У недо вырвалось восклицание, в котором сказался весь его чудовищный эгоизм:
— Я теряю преданную мне душу!..
Затем он обратил внимание, что телеграмму подписала не жена, которая присутствует при агонии своей сестры, а тетушка Порталь. Враждебность ее не смягчилась и, наверно, не смягчится никогда. Но если бы она только захотела, с какой готовностью он возобновил бы совместную жизнь — ведь теперь он отрекся от безрассудных, безумных увлечений, теперь он будет семьянином — честным, почти строгим семьянином. Не думая о содеянном им зле, он упрекал жену за ее суровость, он считал, что она к нему несправедлива. Ночь он провел за корректурой своей речи, но не раз отрывался и набрасывал черновики писем то гневных, то иронических, то рычавших, то свистевших — писем этой мерзавке, Алисе Башельри. Межан тоже бодрствовал в своем секретариате — у него болела душа за Ортанс, и он искал забвения в беспрерывном труде. Соседство с ним подмывало Нуму поведать ему о своем разочаровании, и для него было настоящей пыткой, что он не мог этого сделать: тогда уж надо было признаться, что он там был, расписаться в том, что он попал в смешное положение.

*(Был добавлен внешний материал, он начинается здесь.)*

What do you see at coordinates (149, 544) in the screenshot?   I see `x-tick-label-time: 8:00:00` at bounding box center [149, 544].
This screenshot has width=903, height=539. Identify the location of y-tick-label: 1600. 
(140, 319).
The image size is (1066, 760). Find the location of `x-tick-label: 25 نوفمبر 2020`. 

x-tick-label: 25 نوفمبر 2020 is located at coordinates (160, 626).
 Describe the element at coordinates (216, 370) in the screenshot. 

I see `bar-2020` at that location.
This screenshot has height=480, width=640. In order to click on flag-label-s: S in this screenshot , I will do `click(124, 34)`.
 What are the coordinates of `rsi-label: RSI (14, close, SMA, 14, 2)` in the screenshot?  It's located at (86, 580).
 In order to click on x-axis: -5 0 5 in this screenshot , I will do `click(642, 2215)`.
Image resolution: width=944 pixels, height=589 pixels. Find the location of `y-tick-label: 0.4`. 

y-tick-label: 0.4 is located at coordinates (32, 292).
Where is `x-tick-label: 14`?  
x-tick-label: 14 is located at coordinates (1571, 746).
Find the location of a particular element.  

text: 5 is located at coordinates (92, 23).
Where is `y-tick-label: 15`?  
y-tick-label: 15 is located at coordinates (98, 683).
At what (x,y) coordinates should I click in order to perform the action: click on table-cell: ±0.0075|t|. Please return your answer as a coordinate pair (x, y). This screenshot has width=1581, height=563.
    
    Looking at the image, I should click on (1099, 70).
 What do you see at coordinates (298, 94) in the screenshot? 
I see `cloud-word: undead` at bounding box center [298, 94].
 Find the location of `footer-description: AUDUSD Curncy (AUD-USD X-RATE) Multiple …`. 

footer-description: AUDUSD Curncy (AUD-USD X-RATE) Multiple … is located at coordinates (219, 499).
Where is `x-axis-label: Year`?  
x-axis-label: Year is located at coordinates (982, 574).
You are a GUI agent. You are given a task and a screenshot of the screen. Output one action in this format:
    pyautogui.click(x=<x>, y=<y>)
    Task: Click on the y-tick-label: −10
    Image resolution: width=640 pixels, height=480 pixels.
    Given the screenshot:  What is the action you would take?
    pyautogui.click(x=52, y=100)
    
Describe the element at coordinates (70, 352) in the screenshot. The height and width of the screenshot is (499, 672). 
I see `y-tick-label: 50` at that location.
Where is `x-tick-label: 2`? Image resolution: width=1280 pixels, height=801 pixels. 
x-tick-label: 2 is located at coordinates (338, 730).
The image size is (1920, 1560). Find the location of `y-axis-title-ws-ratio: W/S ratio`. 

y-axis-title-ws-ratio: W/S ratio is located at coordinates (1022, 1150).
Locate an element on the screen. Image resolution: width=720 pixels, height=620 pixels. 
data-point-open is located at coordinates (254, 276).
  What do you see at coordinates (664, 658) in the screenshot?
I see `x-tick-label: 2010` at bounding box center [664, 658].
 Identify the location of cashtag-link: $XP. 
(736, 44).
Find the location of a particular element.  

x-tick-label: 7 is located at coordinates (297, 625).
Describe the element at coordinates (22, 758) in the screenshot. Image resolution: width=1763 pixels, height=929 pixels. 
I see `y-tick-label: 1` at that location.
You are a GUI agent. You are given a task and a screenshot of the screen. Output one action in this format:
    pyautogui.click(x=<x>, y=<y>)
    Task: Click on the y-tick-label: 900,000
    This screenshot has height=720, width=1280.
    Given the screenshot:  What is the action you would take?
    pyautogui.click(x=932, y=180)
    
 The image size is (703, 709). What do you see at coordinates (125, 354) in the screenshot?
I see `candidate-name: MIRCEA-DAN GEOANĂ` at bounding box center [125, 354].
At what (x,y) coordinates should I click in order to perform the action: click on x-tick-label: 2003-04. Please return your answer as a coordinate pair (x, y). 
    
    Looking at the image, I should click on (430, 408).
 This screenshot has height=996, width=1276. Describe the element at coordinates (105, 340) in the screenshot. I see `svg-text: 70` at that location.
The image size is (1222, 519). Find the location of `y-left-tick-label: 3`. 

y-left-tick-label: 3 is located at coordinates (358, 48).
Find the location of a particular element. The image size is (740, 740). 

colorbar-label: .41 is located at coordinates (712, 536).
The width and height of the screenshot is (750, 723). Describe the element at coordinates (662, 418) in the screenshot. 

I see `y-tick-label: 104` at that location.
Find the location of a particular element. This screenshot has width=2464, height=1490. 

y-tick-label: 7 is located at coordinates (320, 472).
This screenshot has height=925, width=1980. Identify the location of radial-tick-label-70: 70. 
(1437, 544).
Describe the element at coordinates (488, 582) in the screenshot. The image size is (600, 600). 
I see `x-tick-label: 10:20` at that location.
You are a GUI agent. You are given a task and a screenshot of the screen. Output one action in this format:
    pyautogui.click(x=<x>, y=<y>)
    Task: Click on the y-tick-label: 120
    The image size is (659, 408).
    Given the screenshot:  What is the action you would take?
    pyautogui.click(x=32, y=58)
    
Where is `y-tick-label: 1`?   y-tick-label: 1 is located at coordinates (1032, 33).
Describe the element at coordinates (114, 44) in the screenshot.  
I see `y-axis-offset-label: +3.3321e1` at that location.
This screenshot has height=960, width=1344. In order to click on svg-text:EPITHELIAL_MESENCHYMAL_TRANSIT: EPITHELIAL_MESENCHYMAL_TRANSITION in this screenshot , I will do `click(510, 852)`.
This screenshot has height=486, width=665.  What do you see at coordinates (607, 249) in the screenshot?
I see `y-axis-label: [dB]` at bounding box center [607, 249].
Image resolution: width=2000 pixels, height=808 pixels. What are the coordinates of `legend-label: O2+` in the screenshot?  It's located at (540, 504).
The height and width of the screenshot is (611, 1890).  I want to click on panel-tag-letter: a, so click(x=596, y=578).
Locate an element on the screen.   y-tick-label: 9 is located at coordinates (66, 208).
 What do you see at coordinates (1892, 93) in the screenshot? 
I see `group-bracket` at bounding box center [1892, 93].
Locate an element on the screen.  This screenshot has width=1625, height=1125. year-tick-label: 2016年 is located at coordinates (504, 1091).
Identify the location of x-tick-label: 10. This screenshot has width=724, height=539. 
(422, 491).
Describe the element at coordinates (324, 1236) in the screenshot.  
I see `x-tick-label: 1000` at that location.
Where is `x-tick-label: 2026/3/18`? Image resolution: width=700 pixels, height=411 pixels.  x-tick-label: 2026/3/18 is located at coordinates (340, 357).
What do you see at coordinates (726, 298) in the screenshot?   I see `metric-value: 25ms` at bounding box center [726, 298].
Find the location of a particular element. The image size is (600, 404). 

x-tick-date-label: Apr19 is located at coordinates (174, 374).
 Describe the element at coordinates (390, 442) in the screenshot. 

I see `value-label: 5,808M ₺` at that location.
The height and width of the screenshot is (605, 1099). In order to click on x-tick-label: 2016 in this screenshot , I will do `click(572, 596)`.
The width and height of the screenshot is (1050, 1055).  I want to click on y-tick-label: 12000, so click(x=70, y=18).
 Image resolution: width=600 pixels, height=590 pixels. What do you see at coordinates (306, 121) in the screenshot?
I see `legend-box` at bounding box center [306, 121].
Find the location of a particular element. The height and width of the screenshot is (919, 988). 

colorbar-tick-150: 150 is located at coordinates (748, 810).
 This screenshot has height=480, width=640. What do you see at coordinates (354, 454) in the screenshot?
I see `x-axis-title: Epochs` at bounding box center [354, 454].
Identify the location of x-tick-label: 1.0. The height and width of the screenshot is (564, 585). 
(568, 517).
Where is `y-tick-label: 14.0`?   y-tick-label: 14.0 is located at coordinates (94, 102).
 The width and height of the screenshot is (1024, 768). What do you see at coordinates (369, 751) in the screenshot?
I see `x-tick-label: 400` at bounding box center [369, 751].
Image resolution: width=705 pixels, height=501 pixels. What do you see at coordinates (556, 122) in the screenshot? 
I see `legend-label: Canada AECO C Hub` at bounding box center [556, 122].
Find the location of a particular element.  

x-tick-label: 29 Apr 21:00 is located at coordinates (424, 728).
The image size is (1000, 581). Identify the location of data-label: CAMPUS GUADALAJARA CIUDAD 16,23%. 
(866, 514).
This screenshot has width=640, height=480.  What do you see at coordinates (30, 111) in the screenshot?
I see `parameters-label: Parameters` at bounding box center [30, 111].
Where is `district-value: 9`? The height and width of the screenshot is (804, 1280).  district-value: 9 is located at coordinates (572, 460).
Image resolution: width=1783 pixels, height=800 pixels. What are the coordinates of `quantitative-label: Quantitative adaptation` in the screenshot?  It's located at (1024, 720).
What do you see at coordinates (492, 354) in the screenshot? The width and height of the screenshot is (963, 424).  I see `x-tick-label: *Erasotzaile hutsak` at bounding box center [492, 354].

В конце концов он все же не удержался. Утром, когда правитель канцелярии провожал его на вокзал, он наряду с другими поручениями дал ему указание уволить Лаппара.
— Будьте спокойны: он к этому готов… Я имею неопровержимое доказательство самой черной неблагодарности с его стороны… Как подумаю, сколько я ему сделал добра!.. Ведь я даже хотел…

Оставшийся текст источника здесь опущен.